>>>>

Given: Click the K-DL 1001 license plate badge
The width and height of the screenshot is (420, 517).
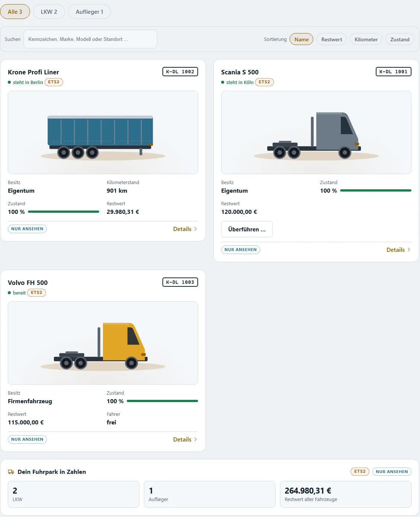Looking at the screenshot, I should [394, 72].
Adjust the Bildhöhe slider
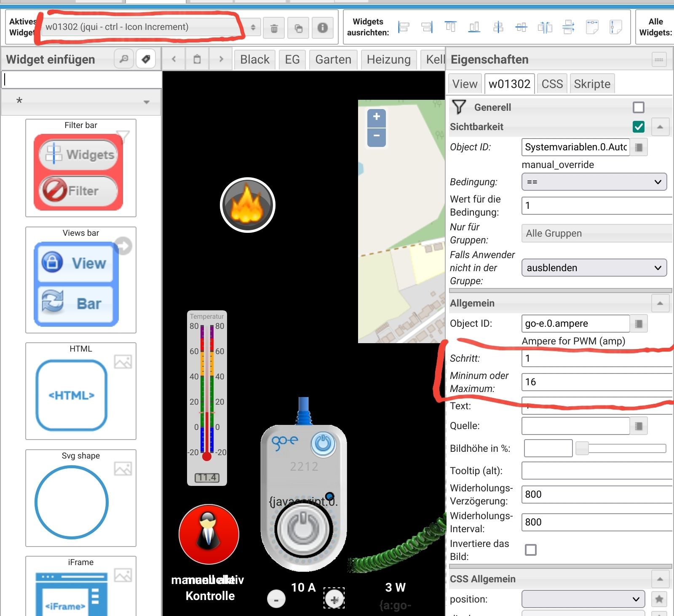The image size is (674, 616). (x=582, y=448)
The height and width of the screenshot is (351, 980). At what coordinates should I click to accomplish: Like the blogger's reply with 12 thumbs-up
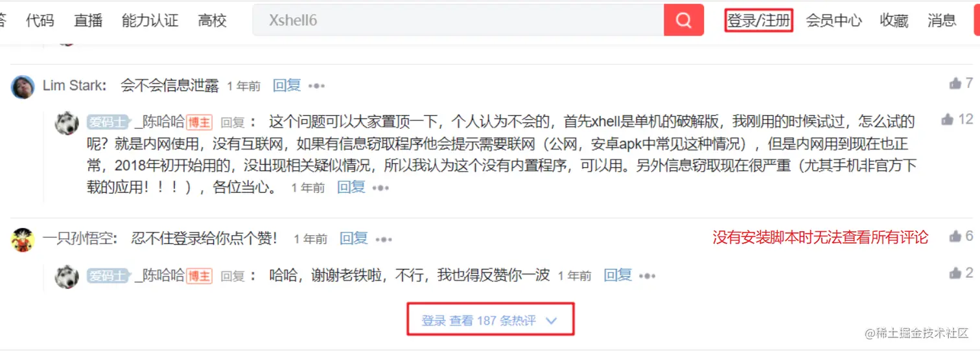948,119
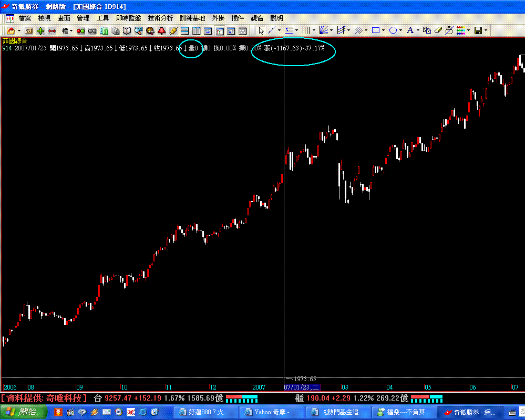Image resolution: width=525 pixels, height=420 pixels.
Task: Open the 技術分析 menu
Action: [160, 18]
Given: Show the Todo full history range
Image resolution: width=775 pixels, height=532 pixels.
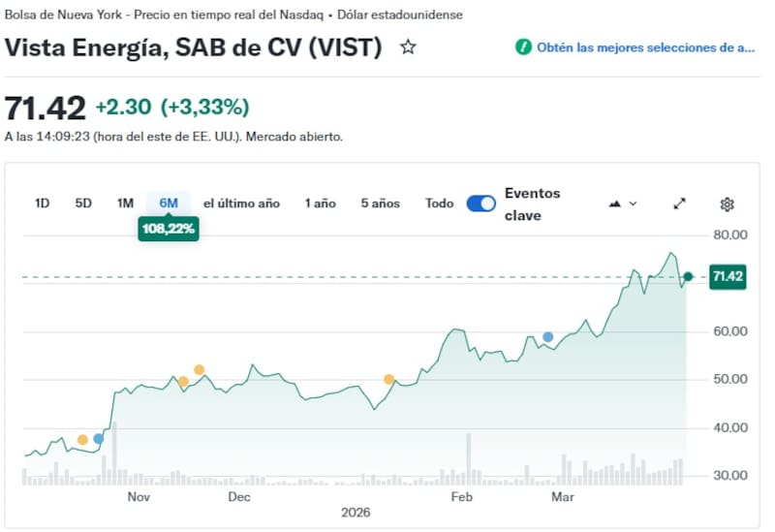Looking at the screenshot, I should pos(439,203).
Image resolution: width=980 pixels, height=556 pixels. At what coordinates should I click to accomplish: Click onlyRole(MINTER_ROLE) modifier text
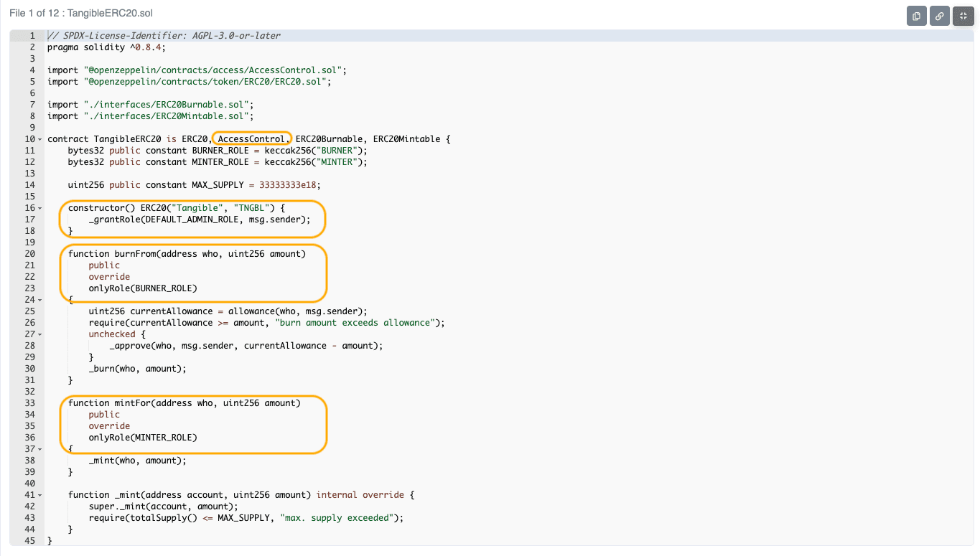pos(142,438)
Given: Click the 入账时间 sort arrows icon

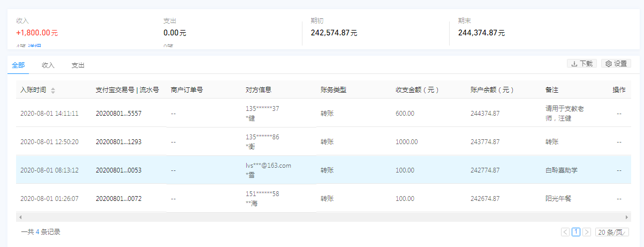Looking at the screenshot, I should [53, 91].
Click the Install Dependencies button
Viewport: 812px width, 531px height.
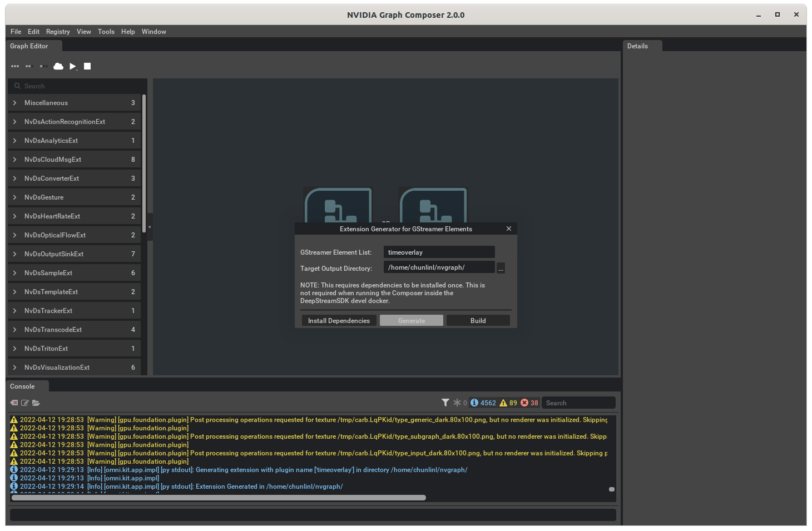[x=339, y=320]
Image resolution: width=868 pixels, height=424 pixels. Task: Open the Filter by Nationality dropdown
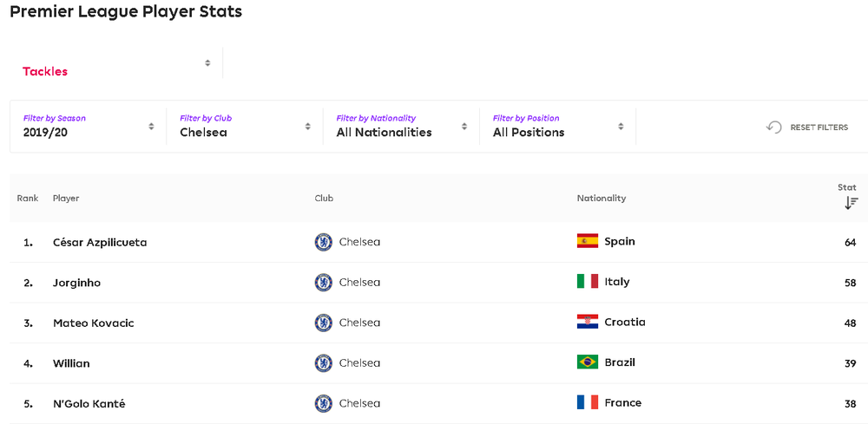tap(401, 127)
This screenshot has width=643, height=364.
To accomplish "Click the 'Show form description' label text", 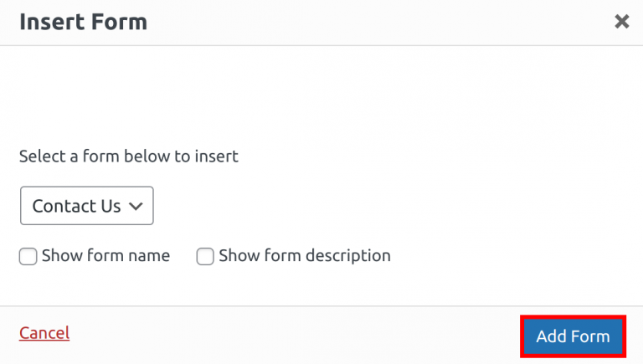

<<<<

#### Work to be completed
Word for word, set down the lines from the line with "Given: Show the Todo full history range" through the last line of the entries, and nothing else; the pictures stay out.

#### Exercise answer
Given: Show the Todo full history range
Image resolution: width=775 pixels, height=532 pixels.
Looking at the screenshot, I should pos(439,203).
Image resolution: width=980 pixels, height=556 pixels. At what coordinates should I click to accomplish: Click onlyRole(MINTER_ROLE) modifier text
pos(142,438)
Given: Click the 入账时间 sort arrows icon

Looking at the screenshot, I should [53, 91].
Click the Install Dependencies button
Viewport: 812px width, 531px height.
[x=339, y=320]
Image resolution: width=868 pixels, height=424 pixels. Task: Open the Filter by Nationality dropdown
tap(401, 127)
This screenshot has width=643, height=364.
To accomplish "Click the 'Show form description' label text", 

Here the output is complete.